As shown in the figure above, we see a total of 34,948 PVs.
4. Grouping PVs
Typically, a log may contain several days of PV data. To obtain more intuitive data, it is sometimes necessary to group by day. To simplify this problem, let’s first check which days of logs are present.
Using awk '{print $4}' access.log | less can yield the following results. Awk is a domain-specific language for text processing. This involves the concept of a Domain Specific Language (DSL), which is a language designed specifically for a particular domain. For example, awk is a DSL for analyzing and processing text, HTML is a DSL for describing web pages, and SQL is a DSL for querying data…
We can see that we use $4 to represent the fourth column of the text, which is the column containing the time, as shown in the figure below:

To count by day, we can utilize awk’s string manipulation capabilities.

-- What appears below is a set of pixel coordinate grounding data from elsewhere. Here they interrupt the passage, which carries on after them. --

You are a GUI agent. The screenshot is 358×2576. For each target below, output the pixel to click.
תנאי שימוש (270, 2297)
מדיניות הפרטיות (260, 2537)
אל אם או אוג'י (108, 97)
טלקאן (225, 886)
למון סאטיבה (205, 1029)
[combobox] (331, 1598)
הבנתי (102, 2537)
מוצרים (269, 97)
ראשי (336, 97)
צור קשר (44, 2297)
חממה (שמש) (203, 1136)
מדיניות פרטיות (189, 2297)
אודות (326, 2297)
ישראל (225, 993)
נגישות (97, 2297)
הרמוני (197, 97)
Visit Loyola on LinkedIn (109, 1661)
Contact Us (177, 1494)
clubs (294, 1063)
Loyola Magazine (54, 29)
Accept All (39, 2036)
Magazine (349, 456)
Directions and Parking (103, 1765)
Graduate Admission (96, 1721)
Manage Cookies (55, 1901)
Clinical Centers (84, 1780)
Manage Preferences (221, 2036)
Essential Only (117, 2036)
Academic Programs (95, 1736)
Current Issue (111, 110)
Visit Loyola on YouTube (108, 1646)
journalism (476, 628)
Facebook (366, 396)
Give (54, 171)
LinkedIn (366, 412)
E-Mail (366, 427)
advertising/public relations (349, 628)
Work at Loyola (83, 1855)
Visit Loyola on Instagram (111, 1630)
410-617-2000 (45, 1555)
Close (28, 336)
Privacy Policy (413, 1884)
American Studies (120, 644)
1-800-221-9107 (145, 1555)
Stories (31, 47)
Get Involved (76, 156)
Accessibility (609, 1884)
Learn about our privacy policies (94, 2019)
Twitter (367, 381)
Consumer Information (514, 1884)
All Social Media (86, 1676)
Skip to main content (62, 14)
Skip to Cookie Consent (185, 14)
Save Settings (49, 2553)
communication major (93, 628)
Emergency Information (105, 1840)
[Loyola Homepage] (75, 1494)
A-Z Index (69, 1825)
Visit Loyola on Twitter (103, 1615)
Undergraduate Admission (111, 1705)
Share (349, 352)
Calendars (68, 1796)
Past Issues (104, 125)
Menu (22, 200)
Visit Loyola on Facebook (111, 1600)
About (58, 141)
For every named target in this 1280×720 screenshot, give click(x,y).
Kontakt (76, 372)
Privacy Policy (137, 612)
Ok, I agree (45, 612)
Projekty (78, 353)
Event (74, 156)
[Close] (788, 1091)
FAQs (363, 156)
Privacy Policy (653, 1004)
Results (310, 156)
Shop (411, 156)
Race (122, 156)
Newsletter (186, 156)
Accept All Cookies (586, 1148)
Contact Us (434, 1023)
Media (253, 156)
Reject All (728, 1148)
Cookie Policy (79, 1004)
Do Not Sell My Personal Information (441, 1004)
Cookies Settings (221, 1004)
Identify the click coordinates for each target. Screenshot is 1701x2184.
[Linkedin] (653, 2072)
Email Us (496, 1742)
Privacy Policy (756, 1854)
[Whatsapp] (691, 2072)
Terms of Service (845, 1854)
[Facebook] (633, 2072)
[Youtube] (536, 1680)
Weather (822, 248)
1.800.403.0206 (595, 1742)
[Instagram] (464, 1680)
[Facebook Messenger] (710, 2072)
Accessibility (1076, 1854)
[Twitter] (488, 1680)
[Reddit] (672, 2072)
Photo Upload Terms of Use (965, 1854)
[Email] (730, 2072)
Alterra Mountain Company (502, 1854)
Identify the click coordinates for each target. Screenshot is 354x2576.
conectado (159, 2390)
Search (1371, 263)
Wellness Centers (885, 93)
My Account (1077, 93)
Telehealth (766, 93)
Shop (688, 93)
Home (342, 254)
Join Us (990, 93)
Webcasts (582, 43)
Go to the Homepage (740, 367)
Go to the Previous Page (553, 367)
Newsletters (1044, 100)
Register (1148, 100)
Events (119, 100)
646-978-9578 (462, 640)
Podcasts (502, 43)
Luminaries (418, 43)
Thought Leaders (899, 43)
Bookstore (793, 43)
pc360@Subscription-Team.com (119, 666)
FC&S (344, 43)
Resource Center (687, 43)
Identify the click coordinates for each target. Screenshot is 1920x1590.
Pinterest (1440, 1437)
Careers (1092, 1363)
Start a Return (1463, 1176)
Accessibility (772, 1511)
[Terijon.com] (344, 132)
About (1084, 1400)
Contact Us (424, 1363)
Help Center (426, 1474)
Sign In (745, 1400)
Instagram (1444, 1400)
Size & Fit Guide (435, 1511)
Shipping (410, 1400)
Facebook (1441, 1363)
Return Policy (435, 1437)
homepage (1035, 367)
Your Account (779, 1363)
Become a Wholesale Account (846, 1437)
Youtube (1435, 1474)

In the figure above, we use awk’s substr function, where the number 2 indicates starting from the second character, and the number 11 indicates extracting 11 characters.
Next, we can group and count the number of log entries per day.
awk '{print substr($4,2,11)}' access.log | sort | uniq -c

In the figure above, we use sort for sorting, and then uniq -c for counting. You can see the logs from different dates, and the daily PV count is generally between dozens to hundreds.
5. Analyzing UV
Next, we analyze UV. UV (Unique Visitor) refers to counting the number of visitors. Identifying users can be complex, but we can approximate UV using IP access.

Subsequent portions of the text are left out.